A letter from BC Transit to the Village of Pemberton (VOP) highlighting some serious operational challenges for the community's local transit service was discussed at the regular council meeting Feb. 25.
While outlining the problems, the letter also recommended that the parties involved in transit—the VOP, the Squamish-Lillooet Regional District (SLRD) and the Lil'wat Nation—support a proposal which would see two new Whistler-Transit owned, 24-passenger vehicles put into service, as well as adjusting the current driver labour agreement to address an issue around using non unionized drivers.
"The existing Local Service transit is no longer sustainable," stated the document.
"The Operating Company (Whistler Transit Ltd) is unable to continue delivering services in its current form due to the lack of economic viability and associated operational challenges."
Whistler Transit has been contracted by BC Transit to run the Pemberton Local (Route 100) for the past two-and-a-half years, helping to fill an important gap since the community's local transit service ceased operations.
But according to VOP Chief Administrative Officer Nikki Gilmore, the two buses that it uses on the route are in need of replacement and were purchased by Whistler Transit as an interim measure until a more permanent solution could be implemented.
"At this point, those vehicles are basically not road worthy for very much longer," said Gilmore.
BC Transit and the VOP are also seeking to address ongoing staffing issues on the route, which have led to last-minute cancellations of service in recent months.
The fact that Pemberton local drivers are not required to be unionized presents a challenge when it comes to replacing sick drivers, as those who drive in Whistler are unionized, explained the report.

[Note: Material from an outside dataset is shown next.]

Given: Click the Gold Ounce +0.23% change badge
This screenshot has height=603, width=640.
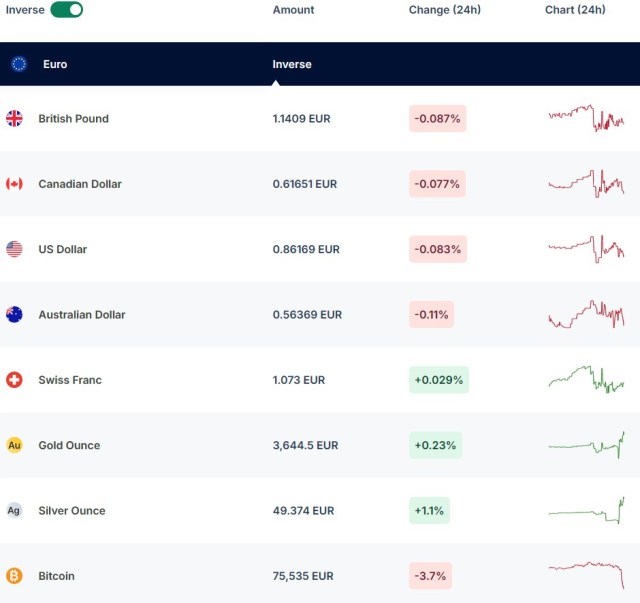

That means that Whistler Transit can only ask, rather than "assign," unionized drivers to take on the route.
After a brief discussion, VOP council decided to support the suggested option set out by BC Transit.
The option would cost an additional $73,879 a year, but as Gilmore said, this cost would be split between the VOP, SLRD and Lil'wat Nation if all parties agree to the additional expense.
Council also passed a resolution to request the SLRD move forward with a study that would look at improving transit options in the area.
The regional district has already set aside $25,000 for the study, said Mayor Mike Richman.
DOWNTOWN ENHANCEMENT PLAN FINANCIAL UPDATE
Council also learned about the extent of the contingency funds needed to complete last year's downtown enhancement project, which saw significant below- and above-ground upgrades to the VOP's downtown core.
In July, VOP council gave fourth and final reading to a loan authorization bylaw to borrow up to $980,000 to cover the cost of extending and paving the parking lot adjacent the Community Barn, and for the loan to act as a contingency fund for the multi-million-dollar downtown enhancement project.
In the end, Gilmore said that about $600,000 was spent on contingency costs, which included extra costs associated with dealing with "contaminated" soil.
"With a project of almost $7 million, you've got to expect some contingency funds to be used," said Richman.
The enhancement project was funded out of a $5.3-million federal government grant and other grants.
Council began discussing ways to pay off that loan—whether it would be preferable to pay it off by exhausting the community's road reserves or pay it off over a period of five or 20 years.
Ultimately, council chose to defer the discussion to the next regular council meeting (March 10) when staff will present a detailed breakdown of the costs and funding options to council.
"We're contemplating what's the best and fairest way to pay for that contingency [loan]," said Richman.
"Is it long-term borrowing? Is it through reserves? Is it a combination of borrowing and reserves?"
INVASIVE SPECIES CONTROL FUNDING
VOP council is supporting a $1,600 donation to the Sea to Sky Invasive Species Council.
The Village council decided to support the funding request—which pays for such things as a weed pull with Stewardship Pemberton; Little Saplings program for kids; hosting an information booth at the Pemberton Farmers' market, and delivering letters to landlords with high-priority invasive plants on their properties—during budget meetings, explained Richman.
"Invasive species have been acknowledged as the biggest threat to biodiversity out there," said Richman, citing goldfish in lakes and Japanese knotweed which "can completely clog up drainage" in wells and water lines, as prime examples.
Invasive species are a "huge problem" in the area, said Richman. "I guess you could say that the belief around the table is that this is a necessary expense to keep this work going."